### [Instructions]
**a)** From the interview, return the passage starting with "4. What is the" and going on through "you listened to?", copied word for word.
**b)** In the rows, rewrite the lines starting with the line with "5 (48, 156)" and going on through the line with "center as [x, y] coordinate.", replacing "Rank" with "Position" and keeping everything else the same. Give only those lines.

1. Where are you in the world right now, and what is the setting like?

I’m in Oceanside, California, and it’s 70 degrees year round, and by the beach — less than two miles away from the water.

2. What is the first album or piece of music you bought for yourself, and what was the medium?

Oh boy, that’s a tough one. It’d probably be a 7″ record. It would have been in the ’70s, so I would say maybe “Boogie Oogie Oogie” by A Taste Of Honey.

3. Where did your parents do for a living when you were a kid, and what do, or did, they think of what you do for a living now?

Good one. My mom was a hairdresser for Vidal Sassoon and Paul Mitchell, she taught at his school and also sang backups for a couple of local bands like Paul Revere & The Raiders in San Francisco. My dad was an upholsterer, unfortunately he’s passed, but my mom, up until five years ago, was still in that mode of “When are you going to get a real job?” Now she kind of sees the light, finally, after 35 years.

4. What is the first non-gear thing you bought for yourself when you started making money as an artist?

Probably a car. It was when the Lexus first came out, and I got a GS 300. Then after that I just went to Toyotas. I realized it wasn’t worth spending a lot of money on.

5. If you had to recommend one album for someone looking to get into electronic music, what album would you give them?

I would say the first Future Sound Of London record, [1992’s Accelerator.]

6. What’s the last song you listened to?

I think the last album was The English Beat’s Live at US Festival ’82 & ’83. I listen to tons of promos every day, but my friend Harry Romero did a remix of “House of God” by DHS, and that was probably the last thing I really got into. People like Harry Romero and Maceo Plex, they make these bootlegs, and they’re just for us to play. There’s like three or four people that have them, which kind of sucks for everybody else, but great for us.

7. What gigs on your summer schedule are you most looking forward to?

I’m going to England for all of August, and the Houghton Festival is one for sure that I’m looking forward to. It’s my fourth time, and always extremely great, and going to Berlin again for Heideglühen, which is a great club, and also doing Notting Hill Carnival in London and doing Shambhala in Canada. There’s been a lot of good things this year. I can’t really complain. San Francisco is always a treat as well.

8. There’s so much lore about the Los Angeles dance scene in the ’90s. What was it really like?

The underground was really renegade in a lot of ways. There were a lot of warehouse parties because of the vast warehouse district at that time, and I think a lot of warehouse owners really need to make some extra money, so there was a huge underground as far as locally grown spaces. A lot of acts from England would come. In early ’86 I was still in San Francisco and booking people like Inner City, Liz Torres, D Mob, and it was just a crazy time.

### [Supplied information]
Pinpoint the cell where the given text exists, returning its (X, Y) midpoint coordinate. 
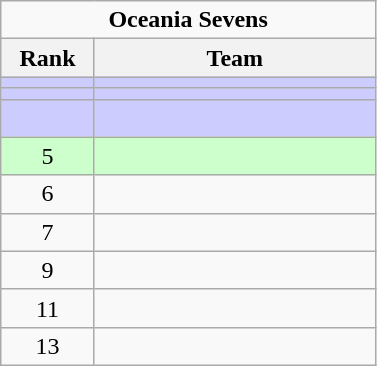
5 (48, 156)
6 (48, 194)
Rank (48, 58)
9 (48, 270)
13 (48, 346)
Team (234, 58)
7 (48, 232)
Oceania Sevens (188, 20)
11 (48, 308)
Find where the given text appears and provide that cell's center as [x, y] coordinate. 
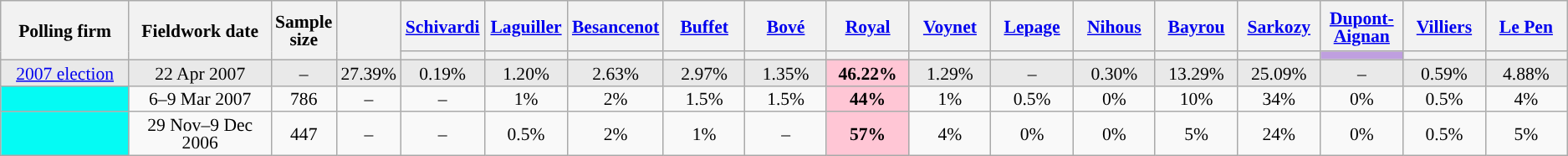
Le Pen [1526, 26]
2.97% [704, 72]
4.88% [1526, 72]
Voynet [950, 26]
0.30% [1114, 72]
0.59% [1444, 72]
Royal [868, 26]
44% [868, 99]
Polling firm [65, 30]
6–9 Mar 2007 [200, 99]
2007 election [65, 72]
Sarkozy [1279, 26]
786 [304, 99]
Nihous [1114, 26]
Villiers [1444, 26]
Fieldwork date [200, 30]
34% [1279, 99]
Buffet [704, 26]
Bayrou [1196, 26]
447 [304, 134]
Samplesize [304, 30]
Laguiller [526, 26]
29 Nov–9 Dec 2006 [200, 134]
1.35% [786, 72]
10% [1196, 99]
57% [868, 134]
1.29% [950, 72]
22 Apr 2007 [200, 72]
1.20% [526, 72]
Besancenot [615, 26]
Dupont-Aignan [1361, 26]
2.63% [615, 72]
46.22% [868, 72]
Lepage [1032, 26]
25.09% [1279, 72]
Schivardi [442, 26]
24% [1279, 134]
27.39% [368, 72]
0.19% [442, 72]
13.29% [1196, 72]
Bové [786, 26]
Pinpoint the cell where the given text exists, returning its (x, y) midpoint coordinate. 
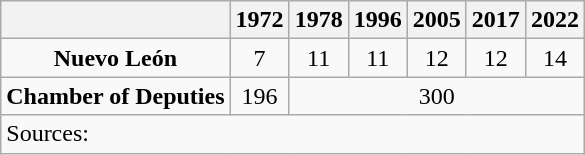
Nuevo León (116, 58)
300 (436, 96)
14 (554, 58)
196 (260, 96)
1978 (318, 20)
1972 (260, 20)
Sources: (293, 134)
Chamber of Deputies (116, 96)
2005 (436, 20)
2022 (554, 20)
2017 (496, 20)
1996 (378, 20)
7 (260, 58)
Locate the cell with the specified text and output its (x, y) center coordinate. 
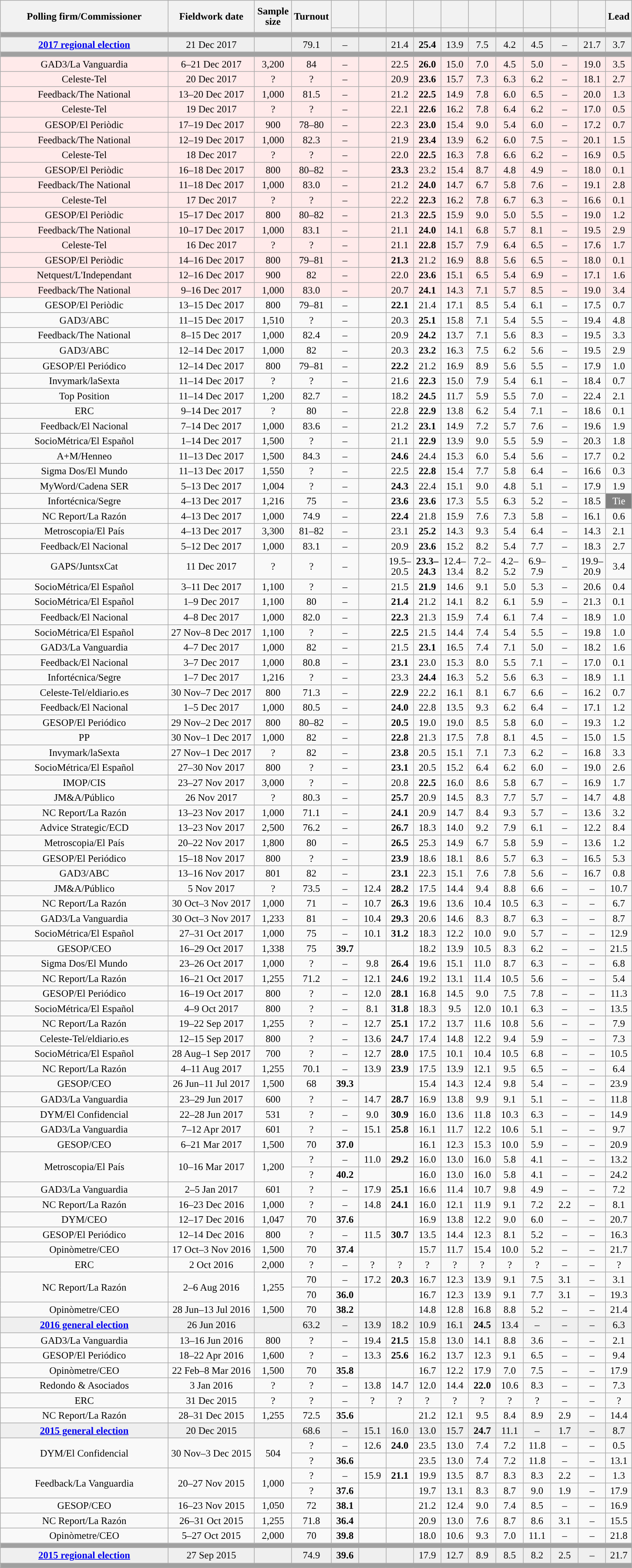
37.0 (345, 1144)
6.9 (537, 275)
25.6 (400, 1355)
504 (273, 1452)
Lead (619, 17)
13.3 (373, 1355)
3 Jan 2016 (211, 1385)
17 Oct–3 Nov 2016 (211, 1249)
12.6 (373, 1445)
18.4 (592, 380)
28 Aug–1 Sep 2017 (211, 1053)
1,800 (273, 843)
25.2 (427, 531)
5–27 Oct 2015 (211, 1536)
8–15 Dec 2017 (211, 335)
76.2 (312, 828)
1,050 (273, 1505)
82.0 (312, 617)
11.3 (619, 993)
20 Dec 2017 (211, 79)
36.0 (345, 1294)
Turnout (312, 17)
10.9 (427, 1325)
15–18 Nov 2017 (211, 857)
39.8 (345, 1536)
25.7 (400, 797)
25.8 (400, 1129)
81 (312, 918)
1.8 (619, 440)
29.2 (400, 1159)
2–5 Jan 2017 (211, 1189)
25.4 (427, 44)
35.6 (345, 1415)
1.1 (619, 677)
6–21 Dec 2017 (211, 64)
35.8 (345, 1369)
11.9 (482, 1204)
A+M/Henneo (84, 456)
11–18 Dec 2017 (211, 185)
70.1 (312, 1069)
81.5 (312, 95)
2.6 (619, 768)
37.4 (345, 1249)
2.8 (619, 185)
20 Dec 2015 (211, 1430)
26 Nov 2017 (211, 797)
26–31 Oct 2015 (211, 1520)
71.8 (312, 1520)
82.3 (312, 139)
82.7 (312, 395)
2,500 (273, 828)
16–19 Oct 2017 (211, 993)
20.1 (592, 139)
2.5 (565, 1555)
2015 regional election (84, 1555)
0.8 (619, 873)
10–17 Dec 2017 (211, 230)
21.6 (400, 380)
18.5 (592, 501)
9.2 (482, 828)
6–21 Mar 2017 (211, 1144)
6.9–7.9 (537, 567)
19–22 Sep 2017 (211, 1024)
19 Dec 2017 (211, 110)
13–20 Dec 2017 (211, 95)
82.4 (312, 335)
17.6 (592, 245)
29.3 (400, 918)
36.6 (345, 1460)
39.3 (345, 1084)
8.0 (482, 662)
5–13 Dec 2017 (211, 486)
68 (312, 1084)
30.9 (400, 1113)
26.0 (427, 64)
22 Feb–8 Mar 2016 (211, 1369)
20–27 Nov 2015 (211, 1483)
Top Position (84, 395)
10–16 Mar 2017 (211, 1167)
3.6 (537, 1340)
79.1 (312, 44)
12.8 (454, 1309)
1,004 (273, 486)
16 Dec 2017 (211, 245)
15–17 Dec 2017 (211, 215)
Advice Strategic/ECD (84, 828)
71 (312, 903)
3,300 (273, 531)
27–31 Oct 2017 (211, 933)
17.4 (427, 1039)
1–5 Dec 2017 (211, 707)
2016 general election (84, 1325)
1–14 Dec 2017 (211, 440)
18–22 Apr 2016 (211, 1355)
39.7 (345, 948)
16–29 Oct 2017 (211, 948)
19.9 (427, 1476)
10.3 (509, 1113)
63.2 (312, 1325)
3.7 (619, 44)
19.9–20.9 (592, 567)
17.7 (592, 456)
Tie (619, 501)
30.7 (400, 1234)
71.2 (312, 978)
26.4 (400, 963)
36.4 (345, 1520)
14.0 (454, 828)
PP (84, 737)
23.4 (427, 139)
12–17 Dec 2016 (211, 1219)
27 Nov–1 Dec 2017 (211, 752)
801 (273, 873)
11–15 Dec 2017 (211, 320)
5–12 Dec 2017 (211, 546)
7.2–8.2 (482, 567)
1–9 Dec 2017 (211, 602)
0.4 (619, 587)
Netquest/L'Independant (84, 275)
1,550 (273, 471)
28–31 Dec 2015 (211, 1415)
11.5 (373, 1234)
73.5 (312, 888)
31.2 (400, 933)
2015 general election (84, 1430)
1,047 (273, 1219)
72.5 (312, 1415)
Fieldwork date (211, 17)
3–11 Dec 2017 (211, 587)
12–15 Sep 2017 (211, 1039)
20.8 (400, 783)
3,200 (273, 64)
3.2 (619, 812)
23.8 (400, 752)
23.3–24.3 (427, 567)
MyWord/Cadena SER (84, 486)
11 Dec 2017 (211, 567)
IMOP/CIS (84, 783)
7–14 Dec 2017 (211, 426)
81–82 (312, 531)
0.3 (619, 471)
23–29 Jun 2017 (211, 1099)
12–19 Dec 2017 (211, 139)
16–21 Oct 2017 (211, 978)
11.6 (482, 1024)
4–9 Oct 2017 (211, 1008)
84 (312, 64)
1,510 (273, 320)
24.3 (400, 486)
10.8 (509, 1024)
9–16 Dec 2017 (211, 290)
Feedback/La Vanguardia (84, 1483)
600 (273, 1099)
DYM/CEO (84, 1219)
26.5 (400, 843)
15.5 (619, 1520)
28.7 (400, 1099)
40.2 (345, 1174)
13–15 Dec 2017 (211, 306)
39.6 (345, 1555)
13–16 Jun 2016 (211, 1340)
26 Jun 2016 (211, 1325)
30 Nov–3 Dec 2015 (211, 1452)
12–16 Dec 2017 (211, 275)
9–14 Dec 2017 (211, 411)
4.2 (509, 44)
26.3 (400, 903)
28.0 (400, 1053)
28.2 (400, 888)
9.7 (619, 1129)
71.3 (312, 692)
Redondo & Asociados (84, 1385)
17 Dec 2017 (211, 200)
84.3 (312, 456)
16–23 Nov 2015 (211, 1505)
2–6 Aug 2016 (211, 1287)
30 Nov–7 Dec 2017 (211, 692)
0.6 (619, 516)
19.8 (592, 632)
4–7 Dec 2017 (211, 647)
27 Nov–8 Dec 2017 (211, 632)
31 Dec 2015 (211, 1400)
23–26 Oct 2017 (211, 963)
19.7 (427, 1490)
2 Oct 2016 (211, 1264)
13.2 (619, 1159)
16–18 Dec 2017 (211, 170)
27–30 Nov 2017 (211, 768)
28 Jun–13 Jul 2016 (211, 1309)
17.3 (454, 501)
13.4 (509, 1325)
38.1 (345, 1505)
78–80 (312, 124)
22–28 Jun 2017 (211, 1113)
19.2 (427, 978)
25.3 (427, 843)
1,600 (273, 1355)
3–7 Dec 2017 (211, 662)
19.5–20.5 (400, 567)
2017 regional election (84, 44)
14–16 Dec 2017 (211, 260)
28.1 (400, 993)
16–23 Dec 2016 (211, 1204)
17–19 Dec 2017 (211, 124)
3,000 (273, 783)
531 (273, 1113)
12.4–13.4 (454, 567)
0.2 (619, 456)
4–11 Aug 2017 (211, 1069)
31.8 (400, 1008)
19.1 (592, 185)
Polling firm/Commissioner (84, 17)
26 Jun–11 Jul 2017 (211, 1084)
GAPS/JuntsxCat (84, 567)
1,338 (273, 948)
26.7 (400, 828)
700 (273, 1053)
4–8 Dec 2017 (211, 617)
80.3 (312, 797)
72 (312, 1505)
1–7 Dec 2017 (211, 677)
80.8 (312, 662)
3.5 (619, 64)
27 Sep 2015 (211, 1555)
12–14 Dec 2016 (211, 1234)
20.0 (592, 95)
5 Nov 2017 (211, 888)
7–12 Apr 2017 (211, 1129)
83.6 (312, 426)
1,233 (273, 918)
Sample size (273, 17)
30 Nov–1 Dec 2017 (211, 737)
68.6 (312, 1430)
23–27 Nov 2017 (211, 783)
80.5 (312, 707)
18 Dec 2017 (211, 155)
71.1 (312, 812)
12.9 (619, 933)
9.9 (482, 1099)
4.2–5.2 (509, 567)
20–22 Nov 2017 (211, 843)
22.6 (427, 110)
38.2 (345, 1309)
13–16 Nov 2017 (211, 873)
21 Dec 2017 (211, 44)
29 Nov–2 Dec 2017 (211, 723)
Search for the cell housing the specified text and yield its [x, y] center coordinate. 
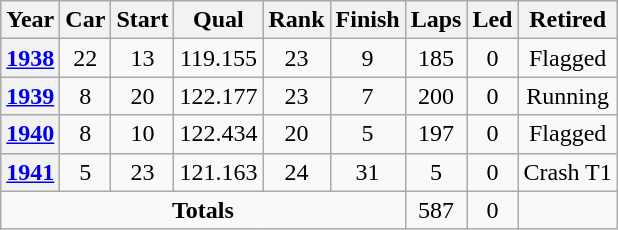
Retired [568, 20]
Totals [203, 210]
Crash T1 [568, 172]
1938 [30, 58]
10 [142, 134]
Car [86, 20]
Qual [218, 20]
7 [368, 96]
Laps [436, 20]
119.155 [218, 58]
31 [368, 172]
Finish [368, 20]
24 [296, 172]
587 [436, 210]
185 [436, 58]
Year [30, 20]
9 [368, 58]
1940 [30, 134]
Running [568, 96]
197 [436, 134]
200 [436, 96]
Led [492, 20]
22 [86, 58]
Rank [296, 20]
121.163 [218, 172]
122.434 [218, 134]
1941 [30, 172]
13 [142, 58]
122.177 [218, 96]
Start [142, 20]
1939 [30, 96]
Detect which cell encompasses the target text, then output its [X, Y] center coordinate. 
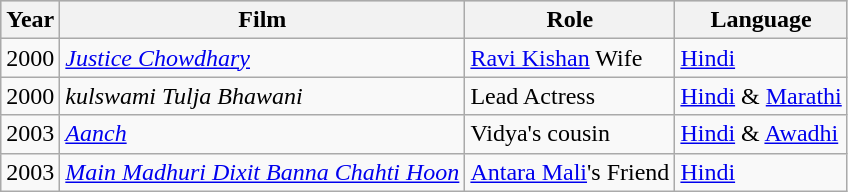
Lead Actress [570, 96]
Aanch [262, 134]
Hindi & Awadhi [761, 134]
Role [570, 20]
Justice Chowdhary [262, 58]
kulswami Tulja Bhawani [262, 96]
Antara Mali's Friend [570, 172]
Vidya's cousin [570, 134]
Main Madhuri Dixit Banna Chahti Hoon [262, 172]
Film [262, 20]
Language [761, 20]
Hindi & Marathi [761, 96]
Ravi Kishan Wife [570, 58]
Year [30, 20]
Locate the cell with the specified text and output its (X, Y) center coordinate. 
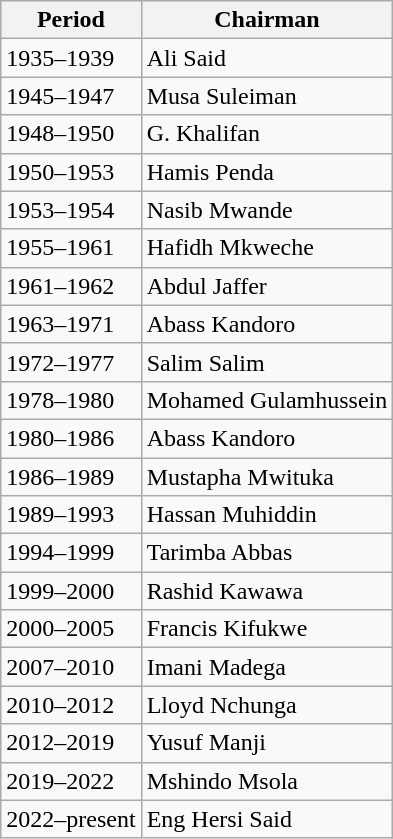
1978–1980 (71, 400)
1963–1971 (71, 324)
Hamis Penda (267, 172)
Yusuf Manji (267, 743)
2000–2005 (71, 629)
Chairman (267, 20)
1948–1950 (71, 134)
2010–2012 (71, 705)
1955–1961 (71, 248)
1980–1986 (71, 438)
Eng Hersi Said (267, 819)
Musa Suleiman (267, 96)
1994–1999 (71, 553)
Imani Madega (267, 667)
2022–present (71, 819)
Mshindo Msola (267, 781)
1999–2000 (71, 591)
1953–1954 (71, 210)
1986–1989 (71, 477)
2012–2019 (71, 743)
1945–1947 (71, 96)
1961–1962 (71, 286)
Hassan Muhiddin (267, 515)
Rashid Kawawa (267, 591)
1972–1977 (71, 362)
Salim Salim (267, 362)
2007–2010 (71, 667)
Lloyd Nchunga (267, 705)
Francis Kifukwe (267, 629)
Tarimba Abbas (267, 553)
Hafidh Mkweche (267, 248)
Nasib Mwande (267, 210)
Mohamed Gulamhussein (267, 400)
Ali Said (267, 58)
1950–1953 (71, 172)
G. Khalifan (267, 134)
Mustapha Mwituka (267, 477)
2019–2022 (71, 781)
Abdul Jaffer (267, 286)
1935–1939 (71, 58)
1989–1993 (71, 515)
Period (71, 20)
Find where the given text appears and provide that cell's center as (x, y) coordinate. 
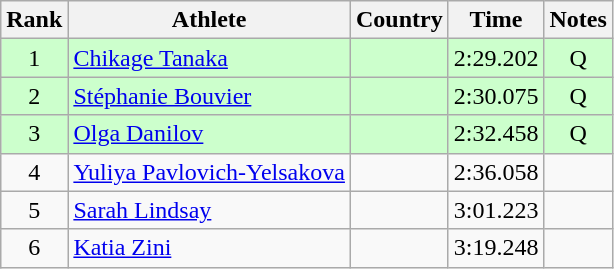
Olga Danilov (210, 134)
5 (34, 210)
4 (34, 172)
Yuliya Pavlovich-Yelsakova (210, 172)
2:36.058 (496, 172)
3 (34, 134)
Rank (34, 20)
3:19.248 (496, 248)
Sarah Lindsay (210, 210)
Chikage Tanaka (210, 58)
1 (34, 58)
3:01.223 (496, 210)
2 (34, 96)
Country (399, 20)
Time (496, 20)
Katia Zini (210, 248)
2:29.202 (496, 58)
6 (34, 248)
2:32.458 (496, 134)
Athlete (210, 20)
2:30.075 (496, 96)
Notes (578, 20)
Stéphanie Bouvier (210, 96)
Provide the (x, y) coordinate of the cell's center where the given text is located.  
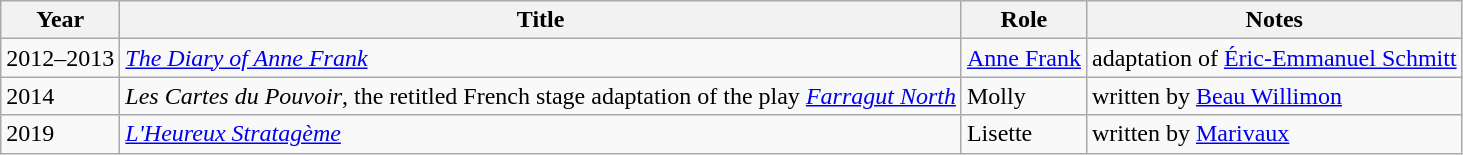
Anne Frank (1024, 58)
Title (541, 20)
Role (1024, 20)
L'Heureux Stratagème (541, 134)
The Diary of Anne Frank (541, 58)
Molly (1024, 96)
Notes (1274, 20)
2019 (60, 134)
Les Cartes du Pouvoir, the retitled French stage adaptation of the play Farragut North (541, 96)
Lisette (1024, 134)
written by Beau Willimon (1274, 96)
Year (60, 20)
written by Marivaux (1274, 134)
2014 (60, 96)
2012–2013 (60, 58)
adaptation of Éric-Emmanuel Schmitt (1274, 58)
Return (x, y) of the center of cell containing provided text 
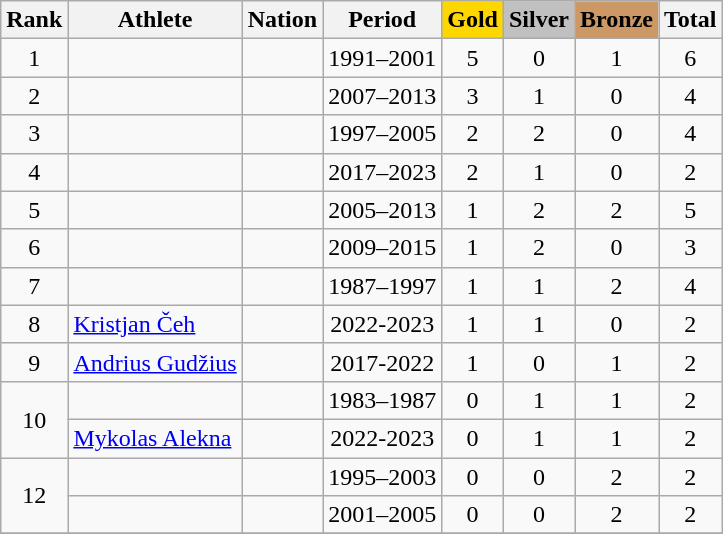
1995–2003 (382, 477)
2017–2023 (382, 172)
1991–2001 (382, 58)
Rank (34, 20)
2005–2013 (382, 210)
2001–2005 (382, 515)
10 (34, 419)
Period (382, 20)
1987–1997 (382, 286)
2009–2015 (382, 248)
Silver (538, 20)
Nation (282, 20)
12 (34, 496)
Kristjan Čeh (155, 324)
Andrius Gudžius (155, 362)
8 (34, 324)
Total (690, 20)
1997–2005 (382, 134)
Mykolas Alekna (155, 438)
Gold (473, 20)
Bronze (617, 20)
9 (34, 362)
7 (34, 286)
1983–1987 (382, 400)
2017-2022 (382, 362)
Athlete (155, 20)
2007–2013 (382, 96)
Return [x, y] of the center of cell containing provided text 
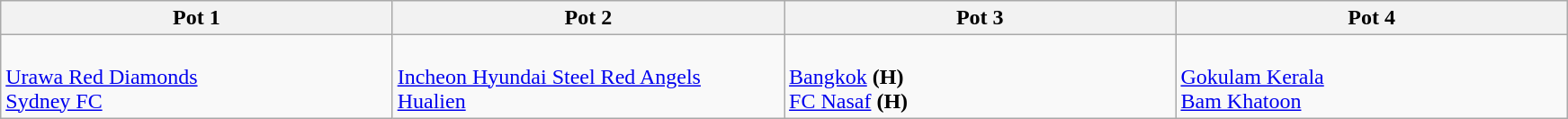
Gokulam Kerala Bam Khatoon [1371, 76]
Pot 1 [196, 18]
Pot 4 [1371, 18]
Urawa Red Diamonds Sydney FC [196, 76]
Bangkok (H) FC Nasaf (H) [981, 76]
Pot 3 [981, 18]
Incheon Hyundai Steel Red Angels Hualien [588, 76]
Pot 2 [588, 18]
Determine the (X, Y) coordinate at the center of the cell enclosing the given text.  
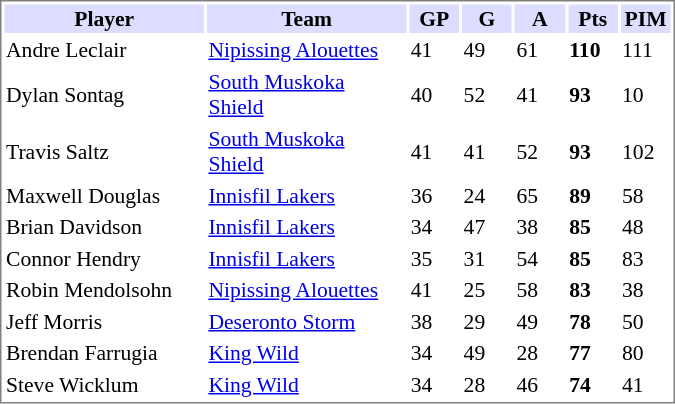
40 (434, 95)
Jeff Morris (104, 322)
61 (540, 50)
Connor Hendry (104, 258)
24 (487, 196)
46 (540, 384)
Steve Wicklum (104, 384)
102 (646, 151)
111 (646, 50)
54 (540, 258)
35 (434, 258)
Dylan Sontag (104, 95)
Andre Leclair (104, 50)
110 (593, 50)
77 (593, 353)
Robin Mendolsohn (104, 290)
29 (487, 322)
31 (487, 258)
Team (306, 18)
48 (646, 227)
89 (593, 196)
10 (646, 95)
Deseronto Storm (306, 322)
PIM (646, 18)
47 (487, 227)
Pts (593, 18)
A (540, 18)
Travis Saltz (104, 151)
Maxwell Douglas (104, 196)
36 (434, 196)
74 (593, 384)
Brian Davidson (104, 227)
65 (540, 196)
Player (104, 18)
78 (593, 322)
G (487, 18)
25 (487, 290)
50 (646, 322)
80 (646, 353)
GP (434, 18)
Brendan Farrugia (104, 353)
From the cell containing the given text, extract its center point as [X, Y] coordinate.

### [Responses to the exercise]
**a)**
4. What is the first non-gear thing you bought for yourself when you started making money as an artist?

Probably a car. It was when the Lexus first came out, and I got a GS 300. Then after that I just went to Toyotas. I realized it wasn’t worth spending a lot of money on.

5. If you had to recommend one album for someone looking to get into electronic music, what album would you give them?

I would say the first Future Sound Of London record, [1992’s Accelerator.]

6. What’s the last song you listened to?

**b)**
5 (48, 156)
6 (48, 194)
Position (48, 58)
9 (48, 270)
13 (48, 346)
Team (234, 58)
7 (48, 232)
Oceania Sevens (188, 20)
11 (48, 308)
Find where the given text appears and provide that cell's center as [x, y] coordinate. 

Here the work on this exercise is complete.